Kim scrambled out of the sedan and pulled open the back door.
“Are you OK?” she screamed, reaching in to him.
He didn’t scream back. Instead, he nodded, lifted himself onto his hands and knees, and crawled backward out of the floor well onto the grassy red ground. He leaned against the door to steady himself upright. Kim thought he looked unharmed. But percussion injuries could manifest hours or days later, hard to detect and potentially devastating. They patted themselves down, checked for broken bones, or blood. Found none.
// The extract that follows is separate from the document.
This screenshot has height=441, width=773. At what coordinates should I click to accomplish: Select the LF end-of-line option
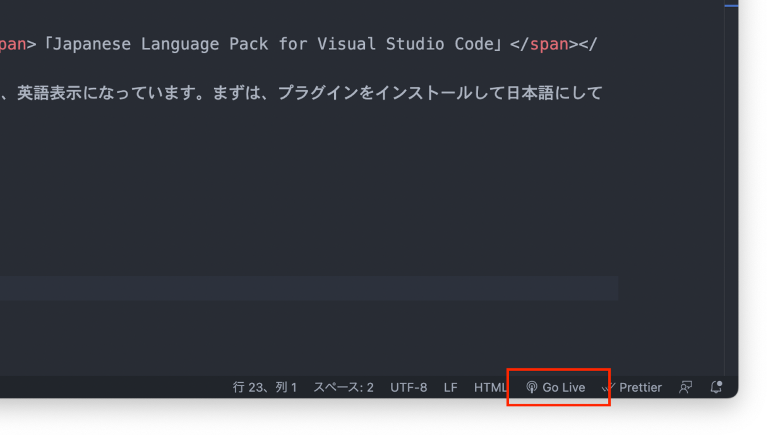click(450, 387)
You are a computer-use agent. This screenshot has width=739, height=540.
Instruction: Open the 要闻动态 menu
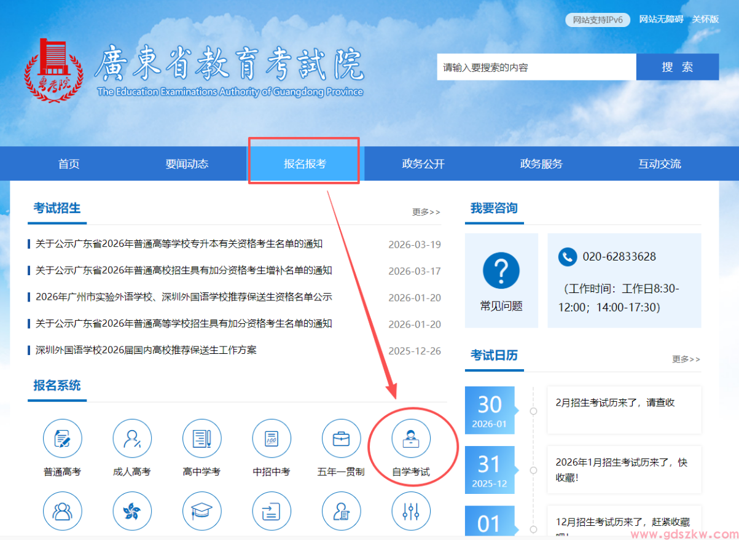(x=187, y=163)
Kim and Gaspar moved away from the vehicle. Roscoe stared forward, pale, rigid, horrified. Kim understood. The dead, the injured, were Roscoe’s friends and colleagues. She could have been among them. All three of them could have been standing at the Chevy when it exploded, had Roscoe not stopped back there on the county road.
And then the shaking started. Kim felt it, but was powerless to stop it.
Gaspar wrapped his arms around her, holding her close to his body.
“What is it? Are you hurt?” he yelled, patting her down, looking for anything, everything.
Kim shook her head and mouthed without sound, “No, I’m fine.”
Then she thought: Gaspar might have opened the Chevy’s door this morning when he first found the body. And her shaking intensified. Her teeth chattered. She couldn’t stop.
But she had to stop.
She had to help those people. She knew combat first aid. They all did. She was fine. She wasn’t hurt. She had to go help.
She pushed Gaspar away and walked three steps on spaghetti legs toward the carnage. Gaspar grabbed her arm, pulled her around to face him.
“They’ve got enough help,” he said. “There’s more coming. Better that we stay out of the way.”
Kim heard him as if he was at the end of a very long tunnel. She looked ahead at the scene. Medical personnel, first responders, firefighters, sirens, helicopters. She shook Gaspar’s hand away, put one foot in front of the other, determination as wobbly as her steps, but she kept on going. Her next thought was foolish nonsense. She said, “No way to keep the media away now, Roscoe. No way in hell.”
She smiled. How silly was that? She giggled. She covered her mouth with her hand, pressed hard until only stifled silence remained.
Hysteria was the last thing anyone needed.